>>>>>

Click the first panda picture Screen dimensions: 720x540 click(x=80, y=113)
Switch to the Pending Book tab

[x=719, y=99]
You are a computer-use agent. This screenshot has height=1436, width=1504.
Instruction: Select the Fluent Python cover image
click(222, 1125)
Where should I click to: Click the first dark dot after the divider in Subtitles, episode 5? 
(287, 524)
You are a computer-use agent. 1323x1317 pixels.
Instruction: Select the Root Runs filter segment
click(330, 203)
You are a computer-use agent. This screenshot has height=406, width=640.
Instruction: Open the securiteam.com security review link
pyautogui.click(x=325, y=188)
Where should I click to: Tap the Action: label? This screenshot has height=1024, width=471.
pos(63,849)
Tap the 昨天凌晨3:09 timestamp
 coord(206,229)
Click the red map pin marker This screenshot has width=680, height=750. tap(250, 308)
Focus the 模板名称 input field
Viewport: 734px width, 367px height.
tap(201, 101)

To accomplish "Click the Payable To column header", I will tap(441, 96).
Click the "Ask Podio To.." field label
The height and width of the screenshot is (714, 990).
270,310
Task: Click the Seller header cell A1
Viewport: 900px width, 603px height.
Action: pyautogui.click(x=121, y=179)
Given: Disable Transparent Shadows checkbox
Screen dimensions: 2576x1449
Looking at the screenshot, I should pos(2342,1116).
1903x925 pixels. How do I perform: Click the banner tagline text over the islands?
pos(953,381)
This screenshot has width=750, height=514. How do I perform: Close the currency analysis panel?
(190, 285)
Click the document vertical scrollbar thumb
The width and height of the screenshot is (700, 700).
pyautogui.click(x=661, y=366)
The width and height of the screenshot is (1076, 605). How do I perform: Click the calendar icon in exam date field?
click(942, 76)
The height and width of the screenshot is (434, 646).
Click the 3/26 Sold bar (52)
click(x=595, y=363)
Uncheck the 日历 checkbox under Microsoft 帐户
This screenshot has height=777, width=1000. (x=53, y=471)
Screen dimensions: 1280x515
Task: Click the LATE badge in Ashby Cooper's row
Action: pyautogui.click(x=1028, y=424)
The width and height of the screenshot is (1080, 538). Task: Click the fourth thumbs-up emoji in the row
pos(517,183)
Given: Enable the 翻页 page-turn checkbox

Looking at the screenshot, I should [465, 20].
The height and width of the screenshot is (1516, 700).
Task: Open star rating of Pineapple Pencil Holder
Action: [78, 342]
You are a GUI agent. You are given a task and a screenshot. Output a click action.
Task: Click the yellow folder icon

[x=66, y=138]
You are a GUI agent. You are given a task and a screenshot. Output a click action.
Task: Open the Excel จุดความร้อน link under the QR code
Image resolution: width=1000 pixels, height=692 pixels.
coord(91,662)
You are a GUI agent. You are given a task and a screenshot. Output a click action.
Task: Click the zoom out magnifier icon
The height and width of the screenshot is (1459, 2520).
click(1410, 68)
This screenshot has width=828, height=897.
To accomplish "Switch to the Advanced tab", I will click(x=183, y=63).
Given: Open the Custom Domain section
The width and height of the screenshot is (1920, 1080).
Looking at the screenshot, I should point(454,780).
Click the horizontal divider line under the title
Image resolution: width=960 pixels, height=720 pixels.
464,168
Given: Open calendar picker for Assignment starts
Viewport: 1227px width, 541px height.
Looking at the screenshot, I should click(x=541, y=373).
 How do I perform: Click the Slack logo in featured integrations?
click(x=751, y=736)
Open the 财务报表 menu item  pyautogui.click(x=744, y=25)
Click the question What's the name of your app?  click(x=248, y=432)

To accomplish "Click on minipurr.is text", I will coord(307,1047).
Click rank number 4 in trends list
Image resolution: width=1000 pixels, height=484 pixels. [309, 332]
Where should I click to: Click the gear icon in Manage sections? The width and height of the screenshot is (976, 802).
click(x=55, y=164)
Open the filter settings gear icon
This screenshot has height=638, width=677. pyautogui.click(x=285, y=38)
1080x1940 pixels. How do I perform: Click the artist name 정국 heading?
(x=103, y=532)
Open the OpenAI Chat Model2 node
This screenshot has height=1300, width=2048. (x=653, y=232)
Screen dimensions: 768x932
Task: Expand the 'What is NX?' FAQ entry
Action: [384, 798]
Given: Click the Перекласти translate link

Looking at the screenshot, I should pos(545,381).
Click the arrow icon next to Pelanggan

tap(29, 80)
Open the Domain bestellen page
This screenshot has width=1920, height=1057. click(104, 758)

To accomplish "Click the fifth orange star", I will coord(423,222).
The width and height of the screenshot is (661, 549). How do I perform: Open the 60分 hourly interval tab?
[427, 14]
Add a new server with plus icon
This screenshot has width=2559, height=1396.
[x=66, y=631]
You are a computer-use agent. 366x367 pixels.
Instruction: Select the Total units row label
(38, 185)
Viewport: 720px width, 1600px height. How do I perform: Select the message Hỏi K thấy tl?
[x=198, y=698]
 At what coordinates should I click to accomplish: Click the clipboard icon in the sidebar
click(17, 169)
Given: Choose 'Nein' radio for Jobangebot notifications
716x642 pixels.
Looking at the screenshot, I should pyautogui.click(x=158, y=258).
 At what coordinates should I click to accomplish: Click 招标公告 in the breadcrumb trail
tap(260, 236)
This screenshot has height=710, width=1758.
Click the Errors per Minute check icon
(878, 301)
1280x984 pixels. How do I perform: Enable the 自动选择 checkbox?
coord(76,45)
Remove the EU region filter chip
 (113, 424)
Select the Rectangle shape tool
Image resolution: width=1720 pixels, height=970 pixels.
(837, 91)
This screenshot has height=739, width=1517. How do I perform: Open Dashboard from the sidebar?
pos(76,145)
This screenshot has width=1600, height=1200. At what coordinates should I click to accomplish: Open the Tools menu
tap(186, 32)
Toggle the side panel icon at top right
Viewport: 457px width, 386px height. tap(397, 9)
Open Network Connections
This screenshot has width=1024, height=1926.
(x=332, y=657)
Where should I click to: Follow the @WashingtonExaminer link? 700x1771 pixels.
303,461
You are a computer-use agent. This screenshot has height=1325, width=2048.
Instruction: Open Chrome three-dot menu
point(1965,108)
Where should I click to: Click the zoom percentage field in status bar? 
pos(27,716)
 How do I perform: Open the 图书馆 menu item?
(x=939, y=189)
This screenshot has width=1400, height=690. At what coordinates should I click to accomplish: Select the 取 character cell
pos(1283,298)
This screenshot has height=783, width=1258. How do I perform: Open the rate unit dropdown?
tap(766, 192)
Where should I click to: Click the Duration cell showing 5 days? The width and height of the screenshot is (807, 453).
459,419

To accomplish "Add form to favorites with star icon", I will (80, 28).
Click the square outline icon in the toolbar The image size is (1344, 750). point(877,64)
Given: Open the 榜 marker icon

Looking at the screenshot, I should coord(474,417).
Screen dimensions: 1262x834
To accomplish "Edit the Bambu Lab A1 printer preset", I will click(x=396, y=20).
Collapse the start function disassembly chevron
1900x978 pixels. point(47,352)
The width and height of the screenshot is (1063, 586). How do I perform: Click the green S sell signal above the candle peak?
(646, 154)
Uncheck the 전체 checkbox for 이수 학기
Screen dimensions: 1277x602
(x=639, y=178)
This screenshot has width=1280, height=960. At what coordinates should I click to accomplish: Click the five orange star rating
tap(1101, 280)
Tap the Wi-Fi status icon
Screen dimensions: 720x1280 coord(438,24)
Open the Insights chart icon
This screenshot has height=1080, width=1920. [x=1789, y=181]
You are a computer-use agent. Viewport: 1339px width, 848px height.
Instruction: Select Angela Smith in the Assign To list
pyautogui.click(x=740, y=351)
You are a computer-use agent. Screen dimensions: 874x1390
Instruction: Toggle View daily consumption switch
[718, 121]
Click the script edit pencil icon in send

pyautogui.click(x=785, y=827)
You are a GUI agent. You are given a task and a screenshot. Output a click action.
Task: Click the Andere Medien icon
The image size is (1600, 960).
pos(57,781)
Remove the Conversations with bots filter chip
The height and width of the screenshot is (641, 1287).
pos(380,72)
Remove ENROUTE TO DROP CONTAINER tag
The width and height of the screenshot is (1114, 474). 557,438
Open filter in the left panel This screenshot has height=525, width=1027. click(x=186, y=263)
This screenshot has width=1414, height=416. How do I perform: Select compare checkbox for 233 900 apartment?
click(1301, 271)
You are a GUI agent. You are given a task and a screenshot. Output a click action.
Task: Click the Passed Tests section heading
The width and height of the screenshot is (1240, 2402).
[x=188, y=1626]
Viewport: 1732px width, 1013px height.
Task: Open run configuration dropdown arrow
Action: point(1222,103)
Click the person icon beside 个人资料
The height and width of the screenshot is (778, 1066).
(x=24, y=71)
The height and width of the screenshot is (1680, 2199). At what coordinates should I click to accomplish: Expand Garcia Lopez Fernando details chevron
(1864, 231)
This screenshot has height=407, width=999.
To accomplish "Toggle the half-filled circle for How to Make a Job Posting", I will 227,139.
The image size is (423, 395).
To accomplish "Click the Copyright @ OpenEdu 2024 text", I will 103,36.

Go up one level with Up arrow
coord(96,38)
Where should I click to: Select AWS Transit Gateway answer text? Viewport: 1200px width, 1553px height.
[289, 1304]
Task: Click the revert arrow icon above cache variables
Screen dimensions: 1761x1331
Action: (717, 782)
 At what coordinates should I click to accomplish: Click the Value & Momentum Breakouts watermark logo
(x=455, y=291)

<<<<<

- WHAT THE TASK ASKS -
Gather every line above that contains the string "arrow" and copy each one in full. Match case exactly, so a capitalized form does not count.

- RESPONSE TO THE EXERCISE -
Click the arrow icon next to Pelanggan
Task: Open run configuration dropdown arrow
Go up one level with Up arrow
Task: Click the revert arrow icon above cache variables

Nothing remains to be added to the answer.